Nationalism, in this view, had been a tragic detour on the road to a peaceful 
liberal democratic order.
  Yet the experience of the hundreds of Africans and Asians who perish each 
year trying to get into Europe by landing on the coast of Spain or Italy 
reveals that Europe's frontiers are not so open. And a survey would show that 
whereas in 1900 there were many states in Europe without a single 
overwhelmingly dominant nationality, by 2007 there were only two, and one of 
those, Belgium, was close to breaking up. Aside from Switzerland, in other 
words - where the domestic ethnic balance of power is protected by strict 
citizenship laws - in Europe the "separatist project" has not so much vanished 
as triumphed. Far from having been superannuated in 1945, in many respects 
ethno-nationalism was at its apogee in the years immediately after World War 
II. European stability during the Cold War era was in fact due partly to the 
widespread fulfillment of the ethno-nationalist project.

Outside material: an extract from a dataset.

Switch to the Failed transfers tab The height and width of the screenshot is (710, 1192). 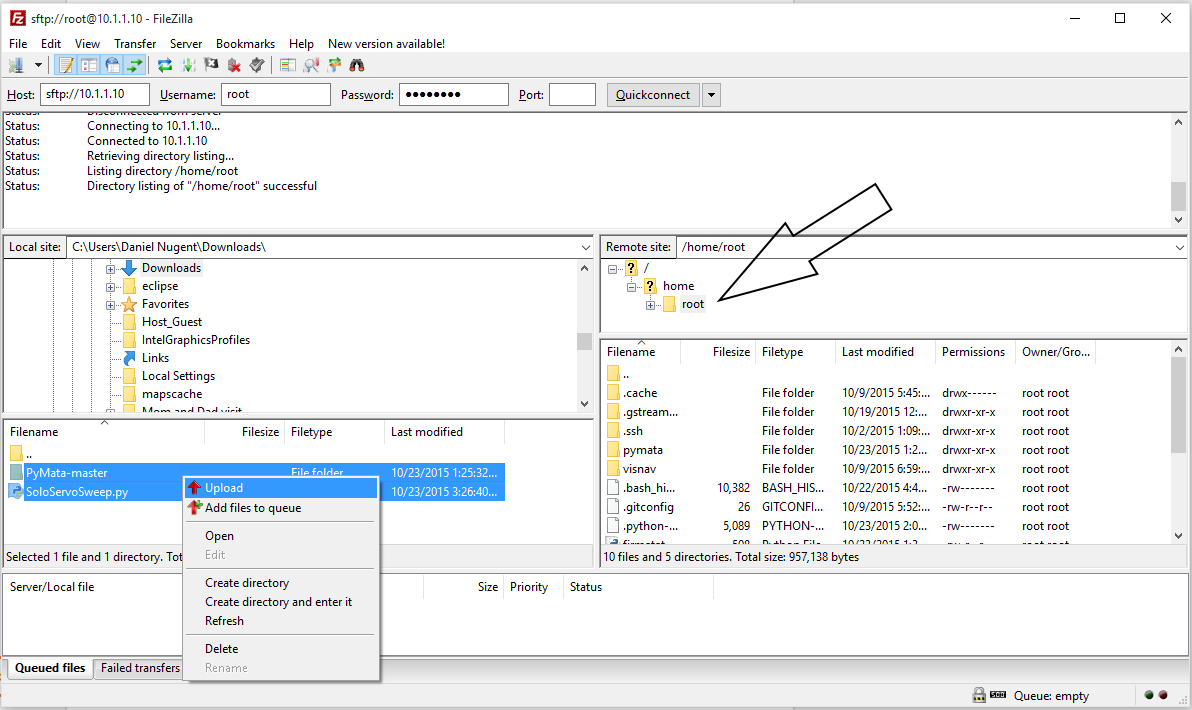[x=140, y=668]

  Although the term "ethnic cleansing" has come into English usage only 
recently, its verbal correlates in Czech, French, German, and Polish go back 
much further. Much of the history of 20th century Europe, in fact, has been a 
painful, drawn-out process of ethnic disaggregation. The breakup of Yugoslavia 
was simply the last act of a long play. But the plot of that play - the 
disaggregation of peoples and the triumph of ethno-nationalism in modern Europe 
- is rarely recognized, and so a story whose significance is comparable to the 
spread of democracy or capitalism remains largely unknown and unappreciated.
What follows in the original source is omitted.